--- ENTRIES SHOWN Enclosed Below ---

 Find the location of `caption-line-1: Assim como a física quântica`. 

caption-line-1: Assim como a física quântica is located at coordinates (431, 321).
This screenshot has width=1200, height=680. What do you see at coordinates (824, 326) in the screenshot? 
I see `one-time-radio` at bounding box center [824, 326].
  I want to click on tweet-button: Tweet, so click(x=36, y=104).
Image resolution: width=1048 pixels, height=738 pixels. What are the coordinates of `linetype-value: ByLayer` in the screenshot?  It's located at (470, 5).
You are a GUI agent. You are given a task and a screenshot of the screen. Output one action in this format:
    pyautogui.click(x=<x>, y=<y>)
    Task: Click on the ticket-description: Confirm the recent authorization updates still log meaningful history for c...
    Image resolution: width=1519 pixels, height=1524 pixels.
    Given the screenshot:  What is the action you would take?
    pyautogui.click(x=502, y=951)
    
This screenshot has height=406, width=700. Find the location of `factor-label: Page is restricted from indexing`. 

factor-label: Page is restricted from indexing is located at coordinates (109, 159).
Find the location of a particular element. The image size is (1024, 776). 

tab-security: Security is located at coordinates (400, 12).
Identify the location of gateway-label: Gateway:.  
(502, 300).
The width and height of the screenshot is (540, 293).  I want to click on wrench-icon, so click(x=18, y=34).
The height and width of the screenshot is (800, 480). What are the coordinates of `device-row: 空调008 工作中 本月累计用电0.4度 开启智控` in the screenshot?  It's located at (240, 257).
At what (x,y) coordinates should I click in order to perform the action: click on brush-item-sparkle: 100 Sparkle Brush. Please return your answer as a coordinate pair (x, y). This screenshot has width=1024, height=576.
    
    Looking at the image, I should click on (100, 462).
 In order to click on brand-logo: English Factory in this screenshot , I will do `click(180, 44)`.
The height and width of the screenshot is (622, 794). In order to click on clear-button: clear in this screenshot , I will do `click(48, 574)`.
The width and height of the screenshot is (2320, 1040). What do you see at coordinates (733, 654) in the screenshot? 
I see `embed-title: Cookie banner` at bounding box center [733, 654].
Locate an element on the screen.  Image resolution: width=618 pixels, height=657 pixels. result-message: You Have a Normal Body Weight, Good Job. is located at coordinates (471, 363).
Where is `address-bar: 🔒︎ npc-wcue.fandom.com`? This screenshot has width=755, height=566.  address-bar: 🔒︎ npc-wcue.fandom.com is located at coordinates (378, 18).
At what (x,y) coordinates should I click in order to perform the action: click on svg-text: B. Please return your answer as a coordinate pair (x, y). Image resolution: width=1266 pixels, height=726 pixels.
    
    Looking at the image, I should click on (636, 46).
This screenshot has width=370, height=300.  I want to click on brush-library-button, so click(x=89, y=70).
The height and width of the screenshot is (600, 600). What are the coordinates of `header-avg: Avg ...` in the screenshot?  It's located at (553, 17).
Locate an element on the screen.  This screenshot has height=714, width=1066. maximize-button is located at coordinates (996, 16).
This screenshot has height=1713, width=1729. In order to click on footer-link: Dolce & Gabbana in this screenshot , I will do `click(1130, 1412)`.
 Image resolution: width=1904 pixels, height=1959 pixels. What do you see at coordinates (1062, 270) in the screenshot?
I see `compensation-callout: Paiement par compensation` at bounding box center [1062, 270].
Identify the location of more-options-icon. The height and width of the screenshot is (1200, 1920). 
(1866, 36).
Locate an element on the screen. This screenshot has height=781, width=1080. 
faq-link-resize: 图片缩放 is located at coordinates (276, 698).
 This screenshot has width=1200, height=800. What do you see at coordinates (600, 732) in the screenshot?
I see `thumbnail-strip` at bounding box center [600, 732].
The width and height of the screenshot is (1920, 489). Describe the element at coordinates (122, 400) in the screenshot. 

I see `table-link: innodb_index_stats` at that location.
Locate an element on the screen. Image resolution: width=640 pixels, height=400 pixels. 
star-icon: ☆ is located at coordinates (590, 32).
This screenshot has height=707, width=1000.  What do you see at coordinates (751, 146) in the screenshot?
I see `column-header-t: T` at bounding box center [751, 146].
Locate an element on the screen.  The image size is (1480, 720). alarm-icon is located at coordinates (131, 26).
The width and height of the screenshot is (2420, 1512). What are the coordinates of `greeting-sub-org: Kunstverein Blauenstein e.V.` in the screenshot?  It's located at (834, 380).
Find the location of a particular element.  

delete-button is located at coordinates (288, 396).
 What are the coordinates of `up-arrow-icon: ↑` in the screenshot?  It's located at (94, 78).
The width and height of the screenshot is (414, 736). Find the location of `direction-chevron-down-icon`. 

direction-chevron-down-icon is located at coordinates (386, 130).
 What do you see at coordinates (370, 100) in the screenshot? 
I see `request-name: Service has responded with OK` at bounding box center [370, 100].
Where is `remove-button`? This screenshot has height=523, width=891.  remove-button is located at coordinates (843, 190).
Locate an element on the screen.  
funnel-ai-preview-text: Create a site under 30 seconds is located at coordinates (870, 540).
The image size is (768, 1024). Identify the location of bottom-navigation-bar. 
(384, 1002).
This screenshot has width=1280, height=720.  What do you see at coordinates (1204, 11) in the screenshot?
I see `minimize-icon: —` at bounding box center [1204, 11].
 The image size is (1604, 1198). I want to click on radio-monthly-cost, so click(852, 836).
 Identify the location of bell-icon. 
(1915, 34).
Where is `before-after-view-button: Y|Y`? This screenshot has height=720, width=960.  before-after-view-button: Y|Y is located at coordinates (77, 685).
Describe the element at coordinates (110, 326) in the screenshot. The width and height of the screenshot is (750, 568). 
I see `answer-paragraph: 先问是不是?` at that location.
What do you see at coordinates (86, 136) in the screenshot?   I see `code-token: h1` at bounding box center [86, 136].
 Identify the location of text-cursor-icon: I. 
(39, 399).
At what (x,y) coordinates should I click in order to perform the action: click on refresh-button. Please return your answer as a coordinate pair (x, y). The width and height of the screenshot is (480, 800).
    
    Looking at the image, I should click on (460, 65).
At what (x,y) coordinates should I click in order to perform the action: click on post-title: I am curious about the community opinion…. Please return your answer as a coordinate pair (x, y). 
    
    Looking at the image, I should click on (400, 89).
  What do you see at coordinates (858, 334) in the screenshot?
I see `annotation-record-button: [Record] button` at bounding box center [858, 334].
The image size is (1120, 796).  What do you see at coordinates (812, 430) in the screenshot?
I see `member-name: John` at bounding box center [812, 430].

--- End of Enclosed ENTRIES SHOWN ---

#### AIM OF THE TASK
Put the stretch of the listing above, from the line containing "This screenshot has height=1713, width=1729." through the line containing "(1866, 36).", into a Markdown table with the columns Row and Listing line, leaving out any blank lines.

#### THE COMPLETED TASK
| Row | Listing line |
|---|---|
| 1 | This screenshot has height=1713, width=1729. In order to click on footer-link: Dolce & Gabbana in this screenshot , I will do `click(1130, 1412)`. |
| 2 |  Image resolution: width=1904 pixels, height=1959 pixels. What do you see at coordinates (1062, 270) in the screenshot? |
| 3 | I see `compensation-callout: Paiement par compensation` at bounding box center [1062, 270]. |
| 4 | Identify the location of more-options-icon. The height and width of the screenshot is (1200, 1920).  |
| 5 | (1866, 36). |